-- STUDY MATERIAL follows --

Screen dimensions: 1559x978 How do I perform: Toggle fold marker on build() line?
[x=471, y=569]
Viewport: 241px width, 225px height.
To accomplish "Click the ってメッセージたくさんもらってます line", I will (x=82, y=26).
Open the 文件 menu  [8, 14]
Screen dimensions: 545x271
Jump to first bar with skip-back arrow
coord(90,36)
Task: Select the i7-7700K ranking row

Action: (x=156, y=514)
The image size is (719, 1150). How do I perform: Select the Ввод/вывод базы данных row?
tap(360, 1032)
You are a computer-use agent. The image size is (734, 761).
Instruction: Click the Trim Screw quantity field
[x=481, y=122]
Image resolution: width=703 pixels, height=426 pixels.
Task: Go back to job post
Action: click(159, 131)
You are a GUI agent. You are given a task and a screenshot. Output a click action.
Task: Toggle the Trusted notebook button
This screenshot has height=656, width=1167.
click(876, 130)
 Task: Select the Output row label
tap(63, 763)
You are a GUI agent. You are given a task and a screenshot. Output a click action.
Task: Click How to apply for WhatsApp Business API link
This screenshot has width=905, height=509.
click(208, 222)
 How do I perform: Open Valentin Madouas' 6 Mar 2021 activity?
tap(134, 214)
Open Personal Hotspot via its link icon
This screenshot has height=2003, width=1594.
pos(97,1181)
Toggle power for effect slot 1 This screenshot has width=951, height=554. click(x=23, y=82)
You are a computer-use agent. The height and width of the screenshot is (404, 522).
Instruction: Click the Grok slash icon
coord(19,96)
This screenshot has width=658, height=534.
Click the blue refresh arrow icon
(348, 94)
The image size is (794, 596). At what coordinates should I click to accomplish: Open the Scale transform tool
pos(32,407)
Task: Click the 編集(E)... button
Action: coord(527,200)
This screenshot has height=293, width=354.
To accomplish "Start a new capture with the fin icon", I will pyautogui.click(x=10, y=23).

-- STUDY MATERIAL concluded --

YOUR GOAL:
For the material above, reproduce exactly the lines from the line with "This screenshot has width=905, height=509." to the line with "This screenshot has width=658, height=534.", inclusive, and exclude all others.

ANSWER SECTION:
This screenshot has width=905, height=509.
click(208, 222)
 How do I perform: Open Valentin Madouas' 6 Mar 2021 activity?
tap(134, 214)
Open Personal Hotspot via its link icon
This screenshot has height=2003, width=1594.
pos(97,1181)
Toggle power for effect slot 1 This screenshot has width=951, height=554. click(x=23, y=82)
You are a computer-use agent. The height and width of the screenshot is (404, 522).
Instruction: Click the Grok slash icon
coord(19,96)
This screenshot has width=658, height=534.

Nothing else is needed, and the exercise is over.